PROVIDED TEXT
You raise some great points. I look at cables a little differently to most. I assume all cables degrade the sound, and therefore when I assess cables I am looking for the cable that does the least damage - least damage in terms of transparency, noise floor, coherency. I see too many people using cables as a bandaid to a system issue - check the forums "looking for a cable with good bass..." or other criteria.

With regard to phono cables it gets a little bit interesting because there is no one size fits all. Electrically the tonearm cable is part of a tuned system that includes the cartridge and the receiving device - be it phono stage, moving coil set up ( transformer or other active mc step up ). Therefore unless everyone has the same cartridge/phono, experiences and opinions will vary, as they do.

I note that neither Audioquet or Stealth provide any electrical specifications for their phono cables - no capacitance figures, no data on phase shifts at varying frequencies etc etc.

So for most folk phono cables are a lottery - suck it and see. And in many situations I have seen folk come to grief because they have a cable bandaid, they upgrade their system and the cable bandaid doesn't work with the new gear.

For my own system I use 2 phono cables depending on cartridge.

For MM's I use a custom Audioplan phono cable - silver, twisted pair, shielded  ultra low capacitance. This was a manufacturers sample never released to public - too expensive.

For MC's ( which is what I primarily listen to ) I use either MIT Oracle phono or some custom cables I have built myself using MIT Varilay wire as a builtin block from the 80's. They are very capacitive which is why they don't work with MM's.

I have a lot in the bin - Ikeda, Audio Tekne, Audioquest and many others in the parts bin. Most of these do too much damage. I have not heard the Hyperphono, the Audioquest Leopard is average, not particularly transparent, low level detail goes awol in my experience.

Finally we have to remember that listening preferences vary considerably from person to person, some folk want a nice smooth sound, some want zero noise, some want "fast zippy sound" - when I had an audio shop I heard it all.

My advice for any cable purchaser is audition in your own system, listen for musical coherence, low noise floor and transparency - do not focus on a specific attribute - and do not believe any reviews, use them as guides only.

 

 

 

 

 

 

@edgewear

the Zen Diamond is one of those ‘oldies’ that had me convinced that no ‘sea change’ in sonic improvement has occurred in recent years that would justify the ridiculous pricing of current top MC’s.

RECORD EXTRACTS
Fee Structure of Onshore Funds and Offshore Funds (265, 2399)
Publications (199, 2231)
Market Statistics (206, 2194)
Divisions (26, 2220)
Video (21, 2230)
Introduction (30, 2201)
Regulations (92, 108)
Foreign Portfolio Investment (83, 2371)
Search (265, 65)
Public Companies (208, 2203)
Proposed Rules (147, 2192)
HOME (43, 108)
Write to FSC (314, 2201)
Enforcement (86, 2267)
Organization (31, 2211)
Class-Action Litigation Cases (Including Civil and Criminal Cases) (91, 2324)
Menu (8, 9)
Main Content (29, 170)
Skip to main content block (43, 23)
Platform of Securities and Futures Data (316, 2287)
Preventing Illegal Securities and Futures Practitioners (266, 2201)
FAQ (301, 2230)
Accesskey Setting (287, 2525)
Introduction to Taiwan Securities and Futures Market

GIVEN TASK 1
In the forum post on phono cables:
(a) What phono cable does the writer use with MM cartridges?
(b) According to the writer, why don't the custom cables built with MIT Varilay wire work with MM cartridges?
(c) What three qualities does the writer advise a cable buyer to listen for when auditioning in their own system?
GIVEN TASK 2
Reproduce word for word the stretch of the forum post on phono cables from "I note that" through "- too expensive.".

CORRECT OUTPUT 1
(a) A custom Audioplan phono cable: silver, twisted pair, shielded, ultra low capacitance.
(b) They are very capacitive.
(c) Musical coherence, low noise floor and transparency.

CORRECT OUTPUT 2
I note that neither Audioquet or Stealth provide any electrical specifications for their phono cables - no capacitance figures, no data on phase shifts at varying frequencies etc etc.

So for most folk phono cables are a lottery - suck it and see. And in many situations I have seen folk come to grief because they have a cable bandaid, they upgrade their system and the cable bandaid doesn't work with the new gear.

For my own system I use 2 phono cables depending on cartridge.

For MM's I use a custom Audioplan phono cable - silver, twisted pair, shielded  ultra low capacitance. This was a manufacturers sample never released to public - too expensive.